Nel primo giorno da presidente «lame duck», cioè senza supporto parlamentare, Obama ha ammesso che i repubblicani hanno goduto di «una buona notte elettorale» l’altro ieri quando l’America ha votato per la Camera, un terzo del Senato e i governatori di 36 Stati. In realtà per i democratici è stata una notte peggiore del previsto.
Per la prima volta in otto anni, il partito rivale guida entrambi i rami del Congresso. Al Senato la destra ha strappato ai democratici almeno 7 seggi, uno in più rispetto a quelli necessari per ottenere la maggioranza.

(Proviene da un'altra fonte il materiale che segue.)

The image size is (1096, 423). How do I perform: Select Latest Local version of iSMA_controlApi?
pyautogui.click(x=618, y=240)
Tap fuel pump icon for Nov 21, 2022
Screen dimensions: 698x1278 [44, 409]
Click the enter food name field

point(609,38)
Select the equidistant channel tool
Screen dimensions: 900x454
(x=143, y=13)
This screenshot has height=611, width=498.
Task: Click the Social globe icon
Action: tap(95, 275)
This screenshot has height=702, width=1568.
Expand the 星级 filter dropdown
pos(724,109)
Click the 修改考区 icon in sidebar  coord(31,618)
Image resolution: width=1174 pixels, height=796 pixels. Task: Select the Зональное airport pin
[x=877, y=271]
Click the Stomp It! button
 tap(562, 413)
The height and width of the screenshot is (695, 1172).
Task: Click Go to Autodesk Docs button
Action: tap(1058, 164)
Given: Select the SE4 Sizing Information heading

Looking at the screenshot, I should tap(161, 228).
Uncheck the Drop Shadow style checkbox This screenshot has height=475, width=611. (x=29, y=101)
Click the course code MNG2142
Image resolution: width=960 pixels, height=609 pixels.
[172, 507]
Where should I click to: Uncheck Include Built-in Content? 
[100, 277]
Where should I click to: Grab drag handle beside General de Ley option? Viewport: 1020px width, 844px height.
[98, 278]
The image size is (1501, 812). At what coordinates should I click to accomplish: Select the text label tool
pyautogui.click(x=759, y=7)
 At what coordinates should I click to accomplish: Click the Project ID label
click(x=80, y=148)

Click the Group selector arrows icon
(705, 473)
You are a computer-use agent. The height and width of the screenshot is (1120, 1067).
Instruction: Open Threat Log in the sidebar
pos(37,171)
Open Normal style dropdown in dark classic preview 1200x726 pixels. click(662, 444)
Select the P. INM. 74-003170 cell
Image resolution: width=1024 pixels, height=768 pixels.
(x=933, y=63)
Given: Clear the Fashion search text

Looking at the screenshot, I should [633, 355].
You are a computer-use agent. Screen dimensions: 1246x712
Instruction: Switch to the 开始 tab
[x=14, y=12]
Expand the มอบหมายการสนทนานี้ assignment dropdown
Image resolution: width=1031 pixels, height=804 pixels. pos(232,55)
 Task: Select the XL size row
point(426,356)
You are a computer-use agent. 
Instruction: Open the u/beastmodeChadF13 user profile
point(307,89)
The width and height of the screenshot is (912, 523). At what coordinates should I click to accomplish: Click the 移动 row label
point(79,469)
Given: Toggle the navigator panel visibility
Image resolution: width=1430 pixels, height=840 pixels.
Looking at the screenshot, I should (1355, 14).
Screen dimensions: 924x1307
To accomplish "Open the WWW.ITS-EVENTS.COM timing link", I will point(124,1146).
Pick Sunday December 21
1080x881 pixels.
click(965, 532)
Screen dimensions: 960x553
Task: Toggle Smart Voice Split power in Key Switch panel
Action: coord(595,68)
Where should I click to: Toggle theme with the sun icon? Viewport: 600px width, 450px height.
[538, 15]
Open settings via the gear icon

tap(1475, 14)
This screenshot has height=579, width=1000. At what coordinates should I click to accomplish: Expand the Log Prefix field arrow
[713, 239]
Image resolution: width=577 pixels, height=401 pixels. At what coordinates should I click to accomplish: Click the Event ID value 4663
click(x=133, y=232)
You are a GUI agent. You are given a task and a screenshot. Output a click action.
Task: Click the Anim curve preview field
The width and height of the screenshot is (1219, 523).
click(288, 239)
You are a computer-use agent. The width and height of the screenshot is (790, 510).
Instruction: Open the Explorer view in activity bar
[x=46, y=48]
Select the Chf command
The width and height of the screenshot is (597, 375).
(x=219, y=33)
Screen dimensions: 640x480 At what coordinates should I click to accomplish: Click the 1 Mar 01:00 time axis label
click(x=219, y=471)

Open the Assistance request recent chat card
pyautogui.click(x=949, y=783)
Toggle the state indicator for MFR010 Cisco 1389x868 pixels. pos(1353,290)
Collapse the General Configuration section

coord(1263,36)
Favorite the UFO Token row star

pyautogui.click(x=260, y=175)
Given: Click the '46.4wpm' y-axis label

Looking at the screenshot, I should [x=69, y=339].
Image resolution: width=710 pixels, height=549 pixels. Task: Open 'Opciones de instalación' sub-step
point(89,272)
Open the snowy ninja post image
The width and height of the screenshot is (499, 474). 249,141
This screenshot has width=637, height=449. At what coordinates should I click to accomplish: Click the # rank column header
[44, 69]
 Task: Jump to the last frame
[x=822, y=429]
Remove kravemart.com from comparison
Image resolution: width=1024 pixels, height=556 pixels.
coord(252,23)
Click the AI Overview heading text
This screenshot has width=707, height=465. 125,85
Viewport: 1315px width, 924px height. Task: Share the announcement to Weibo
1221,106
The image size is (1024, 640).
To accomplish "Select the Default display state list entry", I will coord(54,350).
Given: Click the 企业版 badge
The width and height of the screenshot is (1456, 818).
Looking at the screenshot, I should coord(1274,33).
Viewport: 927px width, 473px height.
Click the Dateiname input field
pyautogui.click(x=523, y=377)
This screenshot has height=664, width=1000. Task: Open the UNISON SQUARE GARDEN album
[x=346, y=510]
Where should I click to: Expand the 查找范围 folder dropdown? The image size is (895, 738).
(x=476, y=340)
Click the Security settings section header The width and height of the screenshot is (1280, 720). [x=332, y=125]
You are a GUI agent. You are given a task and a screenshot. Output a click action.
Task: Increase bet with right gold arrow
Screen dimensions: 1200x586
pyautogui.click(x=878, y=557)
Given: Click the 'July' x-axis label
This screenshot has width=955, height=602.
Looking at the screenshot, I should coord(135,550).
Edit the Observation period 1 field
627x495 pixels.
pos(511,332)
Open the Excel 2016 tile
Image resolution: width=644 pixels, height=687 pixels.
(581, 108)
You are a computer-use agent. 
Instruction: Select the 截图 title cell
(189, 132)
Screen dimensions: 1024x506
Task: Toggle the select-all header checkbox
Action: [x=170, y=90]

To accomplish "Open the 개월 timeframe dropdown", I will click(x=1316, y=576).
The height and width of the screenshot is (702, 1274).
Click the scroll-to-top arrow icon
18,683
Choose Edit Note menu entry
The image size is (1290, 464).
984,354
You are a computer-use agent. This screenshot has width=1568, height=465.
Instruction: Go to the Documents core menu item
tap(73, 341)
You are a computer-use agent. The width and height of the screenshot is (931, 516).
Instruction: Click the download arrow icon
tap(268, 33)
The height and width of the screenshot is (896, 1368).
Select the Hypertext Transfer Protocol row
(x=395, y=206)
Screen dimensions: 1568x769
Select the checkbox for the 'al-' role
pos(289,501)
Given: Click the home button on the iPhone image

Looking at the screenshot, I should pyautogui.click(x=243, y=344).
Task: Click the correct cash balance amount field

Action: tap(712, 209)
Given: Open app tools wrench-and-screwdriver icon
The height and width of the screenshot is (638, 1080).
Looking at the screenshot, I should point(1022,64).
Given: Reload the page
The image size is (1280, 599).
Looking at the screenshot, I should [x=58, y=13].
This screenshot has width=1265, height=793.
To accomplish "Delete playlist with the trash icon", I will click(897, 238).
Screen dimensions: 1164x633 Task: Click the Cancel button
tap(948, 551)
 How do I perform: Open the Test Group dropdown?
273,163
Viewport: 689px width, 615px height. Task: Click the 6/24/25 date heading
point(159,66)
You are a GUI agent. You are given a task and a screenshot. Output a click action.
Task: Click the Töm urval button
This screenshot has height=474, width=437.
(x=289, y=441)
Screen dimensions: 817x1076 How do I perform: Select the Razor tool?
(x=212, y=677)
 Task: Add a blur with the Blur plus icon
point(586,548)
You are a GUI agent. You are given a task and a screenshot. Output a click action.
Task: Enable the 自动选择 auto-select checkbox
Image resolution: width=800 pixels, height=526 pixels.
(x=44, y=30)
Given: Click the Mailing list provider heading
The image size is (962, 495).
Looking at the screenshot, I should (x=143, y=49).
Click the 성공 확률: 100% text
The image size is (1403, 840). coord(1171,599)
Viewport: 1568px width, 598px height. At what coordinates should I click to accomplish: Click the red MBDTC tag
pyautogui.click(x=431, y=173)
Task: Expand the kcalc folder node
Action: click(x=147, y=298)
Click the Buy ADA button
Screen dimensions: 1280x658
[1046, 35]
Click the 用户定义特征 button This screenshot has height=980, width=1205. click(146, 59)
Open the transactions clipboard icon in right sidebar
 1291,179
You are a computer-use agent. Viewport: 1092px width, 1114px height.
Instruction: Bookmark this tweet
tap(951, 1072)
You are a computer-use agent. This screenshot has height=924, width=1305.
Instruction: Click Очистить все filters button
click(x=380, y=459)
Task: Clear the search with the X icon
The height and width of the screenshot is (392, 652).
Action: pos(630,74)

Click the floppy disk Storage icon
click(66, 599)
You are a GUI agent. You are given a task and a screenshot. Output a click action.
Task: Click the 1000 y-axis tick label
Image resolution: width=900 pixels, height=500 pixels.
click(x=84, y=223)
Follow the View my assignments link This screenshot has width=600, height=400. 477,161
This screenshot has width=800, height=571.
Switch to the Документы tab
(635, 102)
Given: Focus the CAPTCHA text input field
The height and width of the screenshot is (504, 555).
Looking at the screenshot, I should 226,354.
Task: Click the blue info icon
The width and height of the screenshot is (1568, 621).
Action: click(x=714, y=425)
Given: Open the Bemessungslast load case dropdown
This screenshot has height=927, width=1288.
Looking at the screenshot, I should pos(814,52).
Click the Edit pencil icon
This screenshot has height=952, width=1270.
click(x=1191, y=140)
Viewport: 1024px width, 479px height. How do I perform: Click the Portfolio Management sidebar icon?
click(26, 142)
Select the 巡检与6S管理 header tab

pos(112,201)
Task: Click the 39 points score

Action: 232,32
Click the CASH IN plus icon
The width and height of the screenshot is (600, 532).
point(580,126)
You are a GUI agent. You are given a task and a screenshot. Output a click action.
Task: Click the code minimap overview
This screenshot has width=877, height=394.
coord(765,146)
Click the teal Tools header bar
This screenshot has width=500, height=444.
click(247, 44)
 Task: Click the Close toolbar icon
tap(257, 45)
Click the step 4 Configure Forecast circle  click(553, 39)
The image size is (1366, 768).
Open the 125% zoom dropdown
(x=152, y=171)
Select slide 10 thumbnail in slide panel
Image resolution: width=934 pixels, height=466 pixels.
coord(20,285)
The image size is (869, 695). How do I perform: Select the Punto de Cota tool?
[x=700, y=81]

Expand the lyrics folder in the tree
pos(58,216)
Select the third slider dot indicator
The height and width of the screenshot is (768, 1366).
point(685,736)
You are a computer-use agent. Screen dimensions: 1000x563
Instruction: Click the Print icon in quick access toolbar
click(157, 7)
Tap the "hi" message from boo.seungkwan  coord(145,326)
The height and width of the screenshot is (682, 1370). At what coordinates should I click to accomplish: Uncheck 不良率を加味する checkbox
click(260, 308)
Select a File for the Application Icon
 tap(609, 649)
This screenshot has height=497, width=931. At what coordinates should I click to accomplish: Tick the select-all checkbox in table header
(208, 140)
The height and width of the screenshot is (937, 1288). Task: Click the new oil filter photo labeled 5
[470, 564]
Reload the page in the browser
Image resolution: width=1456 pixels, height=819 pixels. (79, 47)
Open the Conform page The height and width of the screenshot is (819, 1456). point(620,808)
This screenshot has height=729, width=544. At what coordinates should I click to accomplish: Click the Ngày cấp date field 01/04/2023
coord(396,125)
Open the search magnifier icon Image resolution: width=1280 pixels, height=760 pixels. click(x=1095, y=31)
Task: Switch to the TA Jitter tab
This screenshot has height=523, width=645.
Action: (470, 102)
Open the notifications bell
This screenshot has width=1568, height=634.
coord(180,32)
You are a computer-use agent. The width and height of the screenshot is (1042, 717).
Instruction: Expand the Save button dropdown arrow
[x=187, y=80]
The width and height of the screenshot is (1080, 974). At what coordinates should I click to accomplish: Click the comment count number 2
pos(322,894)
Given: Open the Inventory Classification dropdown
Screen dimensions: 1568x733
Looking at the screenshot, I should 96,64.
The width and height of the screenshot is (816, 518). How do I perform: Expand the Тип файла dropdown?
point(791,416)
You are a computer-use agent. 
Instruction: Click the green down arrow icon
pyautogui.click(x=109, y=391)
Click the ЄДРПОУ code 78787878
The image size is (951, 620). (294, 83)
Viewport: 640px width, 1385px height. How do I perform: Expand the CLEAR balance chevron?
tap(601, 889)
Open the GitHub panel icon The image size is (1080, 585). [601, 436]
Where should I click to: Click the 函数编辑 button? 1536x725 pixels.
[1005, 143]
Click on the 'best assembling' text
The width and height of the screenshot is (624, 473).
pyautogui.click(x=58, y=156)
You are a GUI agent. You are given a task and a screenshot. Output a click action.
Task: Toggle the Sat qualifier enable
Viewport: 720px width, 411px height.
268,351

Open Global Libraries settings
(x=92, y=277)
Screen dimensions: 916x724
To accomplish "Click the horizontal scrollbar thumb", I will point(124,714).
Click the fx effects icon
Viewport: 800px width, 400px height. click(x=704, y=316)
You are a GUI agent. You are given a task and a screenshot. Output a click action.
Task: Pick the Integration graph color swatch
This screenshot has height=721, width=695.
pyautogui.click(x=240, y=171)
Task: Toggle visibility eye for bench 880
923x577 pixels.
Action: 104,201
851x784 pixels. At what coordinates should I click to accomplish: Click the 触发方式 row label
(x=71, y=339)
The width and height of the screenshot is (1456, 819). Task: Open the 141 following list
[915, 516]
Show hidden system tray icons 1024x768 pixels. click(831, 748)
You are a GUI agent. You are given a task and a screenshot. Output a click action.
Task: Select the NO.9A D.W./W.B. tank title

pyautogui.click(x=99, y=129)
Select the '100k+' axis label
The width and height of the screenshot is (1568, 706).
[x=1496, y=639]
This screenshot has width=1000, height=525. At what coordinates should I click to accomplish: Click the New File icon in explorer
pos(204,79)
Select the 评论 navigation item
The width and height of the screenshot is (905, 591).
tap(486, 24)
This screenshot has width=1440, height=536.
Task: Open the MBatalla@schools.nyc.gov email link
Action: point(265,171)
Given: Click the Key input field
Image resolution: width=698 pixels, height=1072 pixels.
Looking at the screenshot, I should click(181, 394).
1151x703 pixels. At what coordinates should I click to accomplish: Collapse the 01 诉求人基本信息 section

Nella notte, la loro prima vittoria è stata in West Virginia, dove un repubblicano non veniva eletto al Senato dal 1956. Poi è toccato all’Arkansas, che per la prima volta da 141 anni non manderà alcun democratico al Congresso. Più tardi la destra ha prevalso in Stati come l’Iowa, trampolino di lancio di Obama nel 2008, e il Colorado (impensierendo i democratici anche in vista delle presidenziali del 2016). Il partito del presidente non è riuscito a tenersi nemmeno la North Carolina, sede dell’ultima grande convention del partito. La marcia della destra non è finita: con i risultati dell’Alaska e della Louisiana (questi ultimi a dicembre, dopo il ballottaggio) i repubblicani potrebbero arrivare a 54 seggi, capovolgendo l’equilibrio attuale (i democratici ne avevano 55). Una sorprese è la Virginia dove il senatore democratico Mark Warner, che avrebbe dovuto vincere facilmente, si è trovato testa a testa fino alla fine; il rivale potrebbe chiedere un riconteggio.
Alla Camera, poi, i repubblicani sono sulla buona strada per conquistare 246 seggi, la loro più ampia maggioranza in oltre 60 anni (dai tempi di Truman). Poche le buone notizie per i democratici: due giungono dal New Hampshire che ha riconfermato la senatrice Jeanne Shaheen e la governatrice Maggie Hassan, appoggiate da Hillary Clinton. La (probabile) candidata alla presidenza, tuttavia, non ha trascinato con sé tanti altri Stati: le visite (sue e del marito) in Kentucky hanno fatto poco, per esempio, per intaccare la riconferma di Mitch McConnell, che dopo trent’anni al Congresso si appresta a diventare il leader della maggioranza al Senato. I repubblicani, infine, hanno insediato i propri governatori anche in Stati democratici come Illinois, Maryland e Massachusetts, e hanno prevalso in Florida e Ohio, importanti per le presidenziali.
È il punto più basso per il presidente che nel 2008 elettrizzò il mondo come primo afroamericano alla Casa Bianca. Alle elezioni di Midterm del 2010 perse la Camera, ma ora dovrà affrontare anche un Senato a guida repubblicana. Quello dell’altro ieri è stato un referendum su di lui, su cui ha pesato la disillusione per la lenta ripresa economica (centrale per il 45% dei votanti), la sanità, l’Ebola, i terroristi dell’Isis. L’economia cresce, ma solo 3 americani su 10 ritengono che la loro situazione sia migliorata negli ultimi 2 anni; e due terzi dicono che l’America è sulla strada sbagliata. Più di quattro su 10 disapprovano comunque sia l’operato di Obama che quello del Congresso. Ora entrambi dovranno tentare di trovare la strada giusta.